The public is understandably confused about K–12 public education reform. In the midst of battle it’s hard to form a clear picture of what is happening or should happen. Policy positions on vouchers, “fuzzy math,” and “whole language” have become entwined with political battles, ideological conflicts, slogan wars, and rival claims of research. Those who speak with the most certainty out of this dust cloud seem to have the least capacity for nuance. As ignorant armies clash by night, the best policy is cognitive humility, the “learned ignorance” advocated by Nicholas of Cusa (1401–64), and the most useful critical stance may be Mercutio’s toward the Montagues and Capulets: “A plague o’ both your houses.”

Despite the confusion of battle there is universal agreement on the importance of teaching all children to read. In recent years the reading debate has been formulated as “phonics” versus “whole language” (never mind what the phrases mean). But recently, participants in that debate have accepted a welcome rhetorical compromise: that the proper method of reading instruction is to use a mixture of phonics and whole language. It is unclear what this peaceable reformulation means, but its tone is a great advance over the angry denunciations that preceded it—the teacher may at least follow an effective practice without fear of reprisal.

Let us suppose that this rhetorical compromise has caused real improvement in the teaching of reading and that nearly every second grader in the nation can now reliably sound out the words on a page. In technical parlance this skill is called decoding. The reading debate so far has focused on the skill of decoding, with little debate over the effective teaching of comprehension. But the most significant achievement gap between middle-class and low-income students is not in decoding skill; it is in their level of comprehension.

Reading comprehension is an index to almost all academic competencies except math. That’s because reading comprehension means general communicative competence: the ability to understand others and to make oneself understood and the ability to gain new knowledge by reading or listening. It is a stand-in for learning ability and for achieved intelligence. In later life it correlates well with job competence and annual income. Reading comprehension is, in short, a big deal.

The building of reading comprehension requires very different strategies from the building of decoding skills. Any school that aspires to close the reading gap will need to deliver a carefully focused, cumulative curriculum that supplies the knowledge and vocabulary necessary for general reading comprehension.
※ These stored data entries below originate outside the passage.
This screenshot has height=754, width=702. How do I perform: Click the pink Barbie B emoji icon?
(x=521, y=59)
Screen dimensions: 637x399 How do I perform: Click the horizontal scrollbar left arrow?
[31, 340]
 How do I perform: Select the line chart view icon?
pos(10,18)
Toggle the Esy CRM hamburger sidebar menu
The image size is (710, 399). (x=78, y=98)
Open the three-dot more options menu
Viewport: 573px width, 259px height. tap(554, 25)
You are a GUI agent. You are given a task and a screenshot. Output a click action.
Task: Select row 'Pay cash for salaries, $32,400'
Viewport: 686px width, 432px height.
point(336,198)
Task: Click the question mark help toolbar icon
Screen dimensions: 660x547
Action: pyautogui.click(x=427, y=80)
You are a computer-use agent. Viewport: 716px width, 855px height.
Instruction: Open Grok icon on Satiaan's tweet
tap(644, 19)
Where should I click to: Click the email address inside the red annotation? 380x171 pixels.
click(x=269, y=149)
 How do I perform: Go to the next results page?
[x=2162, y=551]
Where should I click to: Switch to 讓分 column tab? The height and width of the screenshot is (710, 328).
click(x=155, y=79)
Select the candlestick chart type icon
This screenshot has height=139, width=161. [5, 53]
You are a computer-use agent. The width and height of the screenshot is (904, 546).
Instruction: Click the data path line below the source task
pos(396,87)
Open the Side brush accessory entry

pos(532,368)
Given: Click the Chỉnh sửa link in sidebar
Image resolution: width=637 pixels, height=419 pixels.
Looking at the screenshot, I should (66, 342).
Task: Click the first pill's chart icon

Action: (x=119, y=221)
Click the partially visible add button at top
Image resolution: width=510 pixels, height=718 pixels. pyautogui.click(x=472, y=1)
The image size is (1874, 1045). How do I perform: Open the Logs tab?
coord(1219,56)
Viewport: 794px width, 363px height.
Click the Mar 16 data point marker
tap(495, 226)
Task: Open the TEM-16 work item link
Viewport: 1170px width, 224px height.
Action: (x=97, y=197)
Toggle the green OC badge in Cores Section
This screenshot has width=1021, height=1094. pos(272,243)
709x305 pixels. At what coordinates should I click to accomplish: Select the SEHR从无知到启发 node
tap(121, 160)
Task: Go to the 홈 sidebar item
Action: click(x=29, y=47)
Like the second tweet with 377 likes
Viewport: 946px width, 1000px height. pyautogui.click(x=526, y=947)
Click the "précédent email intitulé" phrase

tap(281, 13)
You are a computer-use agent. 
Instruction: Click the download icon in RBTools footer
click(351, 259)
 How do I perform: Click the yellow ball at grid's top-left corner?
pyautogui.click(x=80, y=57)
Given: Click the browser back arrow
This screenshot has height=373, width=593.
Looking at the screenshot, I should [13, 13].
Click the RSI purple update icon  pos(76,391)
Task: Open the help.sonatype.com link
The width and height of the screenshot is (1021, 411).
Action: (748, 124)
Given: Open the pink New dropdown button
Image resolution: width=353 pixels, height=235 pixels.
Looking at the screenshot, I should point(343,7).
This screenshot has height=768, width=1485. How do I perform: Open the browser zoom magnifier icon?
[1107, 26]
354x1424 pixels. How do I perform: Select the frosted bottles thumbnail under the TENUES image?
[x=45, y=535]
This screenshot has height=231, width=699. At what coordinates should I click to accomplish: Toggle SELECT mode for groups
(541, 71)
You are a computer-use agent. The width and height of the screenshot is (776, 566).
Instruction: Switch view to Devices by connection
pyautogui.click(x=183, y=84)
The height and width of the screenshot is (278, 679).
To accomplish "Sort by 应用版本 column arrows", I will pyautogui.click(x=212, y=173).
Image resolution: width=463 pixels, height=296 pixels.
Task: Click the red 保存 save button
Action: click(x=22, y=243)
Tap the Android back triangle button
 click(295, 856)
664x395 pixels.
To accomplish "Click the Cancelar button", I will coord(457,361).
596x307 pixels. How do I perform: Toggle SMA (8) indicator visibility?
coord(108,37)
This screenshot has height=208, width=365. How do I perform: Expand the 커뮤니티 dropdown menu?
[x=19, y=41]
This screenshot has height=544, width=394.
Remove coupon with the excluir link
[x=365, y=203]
The school will need to oversee the reading of many appropriately chosen books. We now know that vocabulary and comprehension depend on the character and the quantity of the writing a person has read.

The next phase of education reform will have to go beyond the debates over decoding to debates over the kinds of instruction that most effectively close the reading comprehension gap. A gap that accounts for the infamous test score gap between groups.